I’ve a form I wrote that, when page 1 is submitted to page 2 (which validates info and displays what the user input before it’s all inserted into the DB on a POST to page 3), all the POST values are turned into SESSION values.
That way, ideally, if the user goes back in their browser to page one to change something, the form fields will be populated with the SESSION values.

The browser cache is untrustworthy and, especially in IE, when they go back to page 1, the form is empty (which is what necessitated my creating SESSION values in the first place). And this works fine.

But here’s the problem:
I created an edit process, that when a previously submitted entry is selected, all the form fields populate with the DB saved values.
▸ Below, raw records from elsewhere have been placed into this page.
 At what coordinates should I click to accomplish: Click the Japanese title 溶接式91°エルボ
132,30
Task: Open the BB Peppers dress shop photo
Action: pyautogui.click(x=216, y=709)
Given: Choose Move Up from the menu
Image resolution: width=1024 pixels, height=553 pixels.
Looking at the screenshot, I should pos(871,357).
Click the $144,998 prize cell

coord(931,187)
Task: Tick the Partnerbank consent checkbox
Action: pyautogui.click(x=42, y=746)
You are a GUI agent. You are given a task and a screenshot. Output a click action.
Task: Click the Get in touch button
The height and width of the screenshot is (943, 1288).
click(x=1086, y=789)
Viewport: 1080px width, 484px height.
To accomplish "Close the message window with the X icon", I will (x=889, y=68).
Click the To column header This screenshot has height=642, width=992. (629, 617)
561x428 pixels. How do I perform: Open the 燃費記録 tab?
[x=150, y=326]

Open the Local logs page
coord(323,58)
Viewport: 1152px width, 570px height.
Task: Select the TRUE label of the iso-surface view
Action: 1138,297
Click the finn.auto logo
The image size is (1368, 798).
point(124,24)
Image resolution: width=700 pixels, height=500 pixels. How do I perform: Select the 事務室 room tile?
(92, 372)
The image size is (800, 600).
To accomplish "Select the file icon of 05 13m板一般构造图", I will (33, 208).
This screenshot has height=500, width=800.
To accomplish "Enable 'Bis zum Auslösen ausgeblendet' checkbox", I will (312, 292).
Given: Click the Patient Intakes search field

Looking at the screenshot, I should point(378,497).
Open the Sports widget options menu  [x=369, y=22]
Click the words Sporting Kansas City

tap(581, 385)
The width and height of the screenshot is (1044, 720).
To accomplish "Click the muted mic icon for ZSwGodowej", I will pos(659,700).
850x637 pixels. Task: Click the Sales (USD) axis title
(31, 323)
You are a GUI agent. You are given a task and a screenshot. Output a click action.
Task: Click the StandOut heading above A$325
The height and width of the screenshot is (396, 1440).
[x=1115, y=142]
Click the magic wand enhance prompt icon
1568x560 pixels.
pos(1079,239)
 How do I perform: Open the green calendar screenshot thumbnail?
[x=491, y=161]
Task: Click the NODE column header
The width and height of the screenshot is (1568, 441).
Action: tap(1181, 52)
And, from there the form process works as normal.
BUT! If during this edit they go from page 2 back to page 1, the form fields will always show the data it was originally populated with and NOT the SESSION values.

I know the SESSION values are working because, well, when the form is being filled it from blank, going back will populate the fields with the SESSION. And a print_r of SESSION on page 1 shows all the proper values.

(Just to illustrate, here’s a bit of script from page 1)

[code=php]
if (isset($_SESSION[‘txt_loc_code_1’])) {
$txt_loc_code_1_value = $_SESSION[‘txt_loc_code_1’];
}

[… snip …]

<input name=”txt_loc_code_1″ type=”text” id=”txt_loc_code_1″ value=”‘.$txt_loc_code_1_value.'” />

[/code]

Any ideas what I can do to make sure page 1 always displays the value I define in PHP rather than whatever the browser wants to put in there?
Thanks!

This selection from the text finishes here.